▸ **Kaynak Metin**
..............................

Karbon salınımını durdurmak ve 3 Nisan’da gerçekleşecek ‘5. Küresel İklim Grevi’ için çağrıda bulunan Sıfır Gelecek- İzmir, tüm kenti greve davet etti. İzmir’de bulunan tüm sendika ve STK’lar ile bir arada olmak isteyen iklim sevdalıları ‘Doğa için değer’ diyor. Ege Telgraf Gazetesi Genel Yayın Yönetmeni Aylin Suphandağlı’yı ziyaret eden Gelecek- İzmir üyesi Emin Şakir, karbon salınımının hızlı ve geri dönülmez bir şekilde arttığını söyledi. Şakir, “Birleşmiş Milletler (BM) raporlarına göre dönüşümün gerçekleşmesi için 40 milyon dolar bir bütçe gerekiyor. Batan bankaları kurtarmak için 32 milyon dolar harcanmış. Sorun kaynak eksikliği değil, kaynakların nereye harcanacağı problem. Mevcut sistem içerisinde bu çözülemez diye düşünüyordum ama rakamları görmeye başlayınca sadece geçen yıl iklim değişikliğinin sonuçlarıyla karşılaşılan problemler daha fazla. 20 Eylül’de gerçekleşen iklim grevinin bizim için çok büyük bir önemi vardı. Sendikalar bu işe dahil olmaya başladı. Harcanabilecek bir para var, diyelim ki iklim değişikliği için harcandı. Bunun faturasını kim ödeyecek? Kemer sıkma politikalarıyla halka ödetildi. Bu nedenle her zaman adil bir geçiş talep ediyoruz” dedi.

..............................

▸ **Veri Kesiti**
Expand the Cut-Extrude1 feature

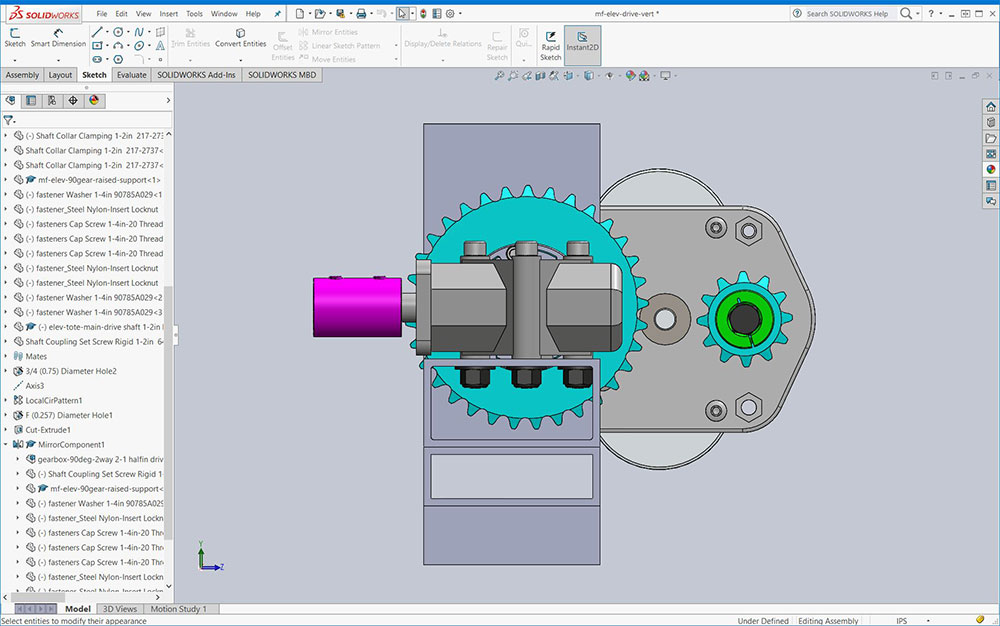click(6, 430)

..............................

▸ **Görevin İstediği**
Kaynak metne göre Emin Şakir hangi gerekçeyle "her zaman adil bir geçiş talep ediyoruz" diyor? Bu gerekçeyi bir iki cümleyle açıklayın.

▸ **Yazılı Çözüm**
Şakir'e göre harcanan paranın faturası kemer sıkma politikalarıyla halka ödetildi. Bu nedenle her zaman adil bir geçiş talep ediyorlar.